Accidental Dural Puncture and Post-dural Puncture Headache in the Obstetric Population: Eight Years of Experience

Maria Vaz Antunes, Adriano Moreira, Catarina Sampaio, Aida Faria


Introduction: Accidental dural puncture is an important complication of regional anesthesia and post-dural puncture headache remains a disable outcome in obstetric population. The aim of our study was to calculate the incidence of accidental puncture and post-puncture headache and evaluate its management among obstetric anesthesiologists.
Material and Methods: We conducted a retrospective audit, between January 2007 and December 2014. We reviewed the record sheets of patients who experienced either accidental puncture or post-puncture headache. We excluded the patients undergoing spinal block. We use the SPSS 22.0 for statistical analyses.
Results: We obtained 18497 neuro-axial blocks and 58 accidental dural punctures (0.3%).
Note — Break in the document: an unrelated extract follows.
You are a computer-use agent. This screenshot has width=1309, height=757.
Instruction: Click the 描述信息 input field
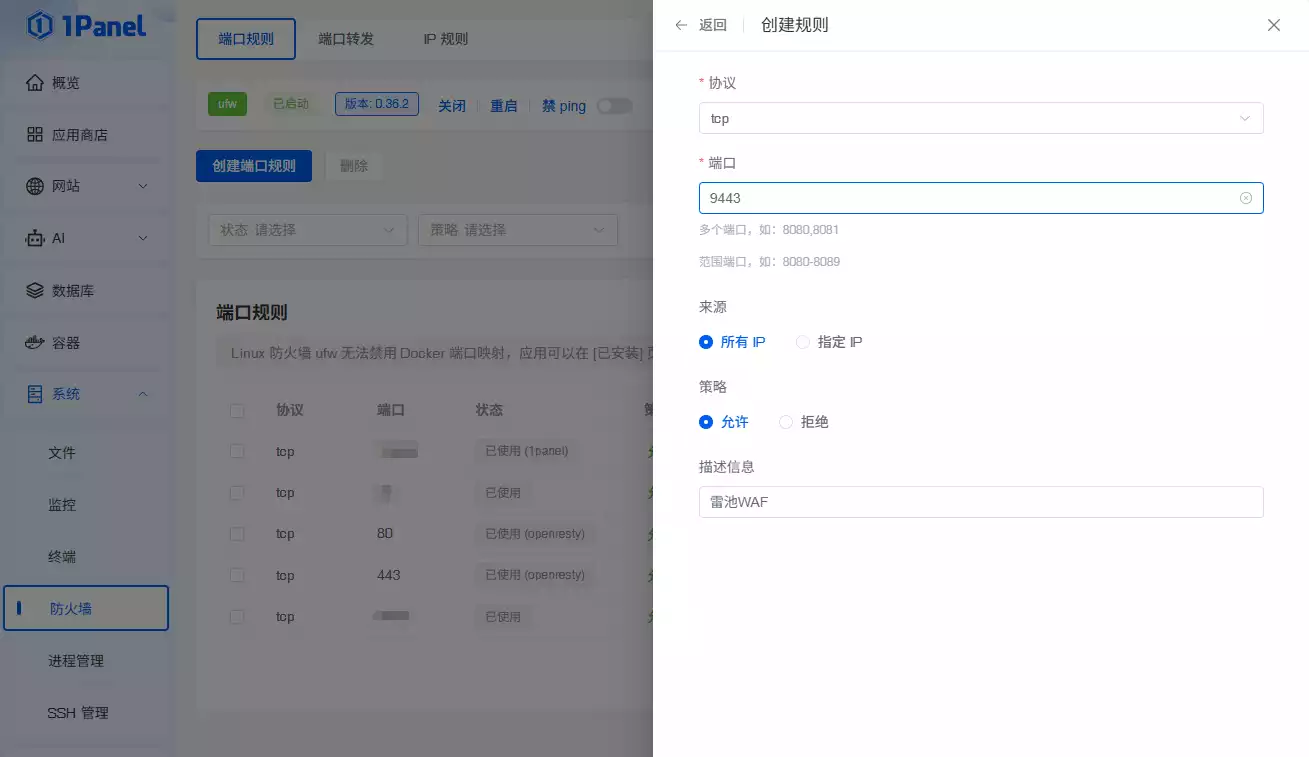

After detected puncture, in 71.4% epidural catheter was re-positioned and 21.4% had intra-thecal catheters. Forty-five (77.6%) developed headache and the prophylactic measures were established in 76.1%. Conservative treatment was performed in all patients. The epidural blood patch was performed in 32.8% with a 84.2% of success.
Discussion: The incidence of post-dural puncture headache is unrelated to the type of delivery or insertion of intrathecal catheter. The re-placement of the epidural catheter remains the main approach after puncture. The institution of prophylactic measures is a common practice, despite the low level of evidence. We performed epidural blood patch after failure of conservative treatment.
Conclusion: The incidence of accidental dural puncture and post-dural puncture headache was similar to the literature. Despite being a common complication, there remains lack of consensus on its approach.


Analgesia, Epidural; Anesthesia, Obstetrical; Blood Patch, Epidural; Dura Mater; Post-Dural Puncture Headache.